**Requirement**
Exactly as written, give back every record below.

== Segment start ==

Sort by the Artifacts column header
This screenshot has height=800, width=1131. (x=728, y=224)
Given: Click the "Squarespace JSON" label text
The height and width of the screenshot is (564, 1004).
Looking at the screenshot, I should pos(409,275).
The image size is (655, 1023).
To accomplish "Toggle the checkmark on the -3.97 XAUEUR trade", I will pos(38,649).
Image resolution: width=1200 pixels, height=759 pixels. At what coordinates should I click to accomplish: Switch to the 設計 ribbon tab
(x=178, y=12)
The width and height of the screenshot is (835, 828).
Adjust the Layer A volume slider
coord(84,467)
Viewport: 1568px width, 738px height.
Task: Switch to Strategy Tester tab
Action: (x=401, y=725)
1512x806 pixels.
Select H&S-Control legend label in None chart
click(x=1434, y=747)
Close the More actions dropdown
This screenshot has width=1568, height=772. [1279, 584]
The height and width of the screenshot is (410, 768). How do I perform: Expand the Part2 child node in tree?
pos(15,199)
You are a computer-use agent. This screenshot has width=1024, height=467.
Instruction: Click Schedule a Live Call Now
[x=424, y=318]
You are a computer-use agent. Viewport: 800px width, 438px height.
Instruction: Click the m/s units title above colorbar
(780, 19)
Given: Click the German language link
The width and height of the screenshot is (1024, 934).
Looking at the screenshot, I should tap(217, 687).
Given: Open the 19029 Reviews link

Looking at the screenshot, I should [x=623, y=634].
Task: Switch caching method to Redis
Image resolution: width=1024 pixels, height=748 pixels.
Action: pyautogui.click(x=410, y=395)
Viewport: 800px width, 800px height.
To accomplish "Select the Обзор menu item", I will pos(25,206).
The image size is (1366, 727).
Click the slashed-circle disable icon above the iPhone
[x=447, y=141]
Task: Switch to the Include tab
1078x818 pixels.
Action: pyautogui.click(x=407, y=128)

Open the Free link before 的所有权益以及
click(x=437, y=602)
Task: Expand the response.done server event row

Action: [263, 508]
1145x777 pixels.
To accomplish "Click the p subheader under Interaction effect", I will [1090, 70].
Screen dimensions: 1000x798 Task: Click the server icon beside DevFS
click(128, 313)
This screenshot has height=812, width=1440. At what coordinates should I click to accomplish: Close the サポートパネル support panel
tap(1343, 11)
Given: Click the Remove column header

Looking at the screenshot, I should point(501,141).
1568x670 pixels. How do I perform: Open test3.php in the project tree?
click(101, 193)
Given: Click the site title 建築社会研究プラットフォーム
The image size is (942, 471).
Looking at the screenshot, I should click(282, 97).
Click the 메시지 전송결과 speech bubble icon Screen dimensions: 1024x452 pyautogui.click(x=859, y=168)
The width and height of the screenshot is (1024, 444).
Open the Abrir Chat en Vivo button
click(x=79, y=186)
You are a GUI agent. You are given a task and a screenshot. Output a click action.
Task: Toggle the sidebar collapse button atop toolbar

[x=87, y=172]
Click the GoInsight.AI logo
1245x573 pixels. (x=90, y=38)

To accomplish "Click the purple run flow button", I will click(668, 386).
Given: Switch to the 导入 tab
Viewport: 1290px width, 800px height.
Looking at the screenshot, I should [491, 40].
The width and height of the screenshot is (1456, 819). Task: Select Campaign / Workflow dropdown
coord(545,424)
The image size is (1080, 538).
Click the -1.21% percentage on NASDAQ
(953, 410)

== Segment end ==

**Exercise solution**
Sort by the Artifacts column header
This screenshot has height=800, width=1131. (x=728, y=224)
Given: Click the "Squarespace JSON" label text
The height and width of the screenshot is (564, 1004).
Looking at the screenshot, I should pos(409,275).
The image size is (655, 1023).
To accomplish "Toggle the checkmark on the -3.97 XAUEUR trade", I will pos(38,649).
Image resolution: width=1200 pixels, height=759 pixels. At what coordinates should I click to accomplish: Switch to the 設計 ribbon tab
(x=178, y=12)
The width and height of the screenshot is (835, 828).
Adjust the Layer A volume slider
coord(84,467)
Viewport: 1568px width, 738px height.
Task: Switch to Strategy Tester tab
Action: (x=401, y=725)
1512x806 pixels.
Select H&S-Control legend label in None chart
click(x=1434, y=747)
Close the More actions dropdown
This screenshot has width=1568, height=772. [1279, 584]
The height and width of the screenshot is (410, 768). How do I perform: Expand the Part2 child node in tree?
pos(15,199)
You are a computer-use agent. This screenshot has width=1024, height=467.
Instruction: Click Schedule a Live Call Now
[x=424, y=318]
You are a computer-use agent. Viewport: 800px width, 438px height.
Instruction: Click the m/s units title above colorbar
(780, 19)
Given: Click the German language link
The width and height of the screenshot is (1024, 934).
Looking at the screenshot, I should tap(217, 687).
Given: Open the 19029 Reviews link

Looking at the screenshot, I should [x=623, y=634].
Task: Switch caching method to Redis
Image resolution: width=1024 pixels, height=748 pixels.
Action: pyautogui.click(x=410, y=395)
Viewport: 800px width, 800px height.
To accomplish "Select the Обзор menu item", I will pos(25,206).
The image size is (1366, 727).
Click the slashed-circle disable icon above the iPhone
[x=447, y=141]
Task: Switch to the Include tab
1078x818 pixels.
Action: pyautogui.click(x=407, y=128)

Open the Free link before 的所有权益以及
click(x=437, y=602)
Task: Expand the response.done server event row

Action: [263, 508]
1145x777 pixels.
To accomplish "Click the p subheader under Interaction effect", I will [1090, 70].
Screen dimensions: 1000x798 Task: Click the server icon beside DevFS
click(128, 313)
This screenshot has height=812, width=1440. At what coordinates should I click to accomplish: Close the サポートパネル support panel
tap(1343, 11)
Given: Click the Remove column header

Looking at the screenshot, I should point(501,141).
1568x670 pixels. How do I perform: Open test3.php in the project tree?
click(101, 193)
Given: Click the site title 建築社会研究プラットフォーム
The image size is (942, 471).
Looking at the screenshot, I should click(282, 97).
Click the 메시지 전송결과 speech bubble icon Screen dimensions: 1024x452 pyautogui.click(x=859, y=168)
The width and height of the screenshot is (1024, 444).
Open the Abrir Chat en Vivo button
click(x=79, y=186)
You are a GUI agent. You are given a task and a screenshot. Output a click action.
Task: Toggle the sidebar collapse button atop toolbar

[x=87, y=172]
Click the GoInsight.AI logo
1245x573 pixels. (x=90, y=38)

To accomplish "Click the purple run flow button", I will click(668, 386).
Given: Switch to the 导入 tab
Viewport: 1290px width, 800px height.
Looking at the screenshot, I should [491, 40].
The width and height of the screenshot is (1456, 819). Task: Select Campaign / Workflow dropdown
coord(545,424)
The image size is (1080, 538).
Click the -1.21% percentage on NASDAQ
(953, 410)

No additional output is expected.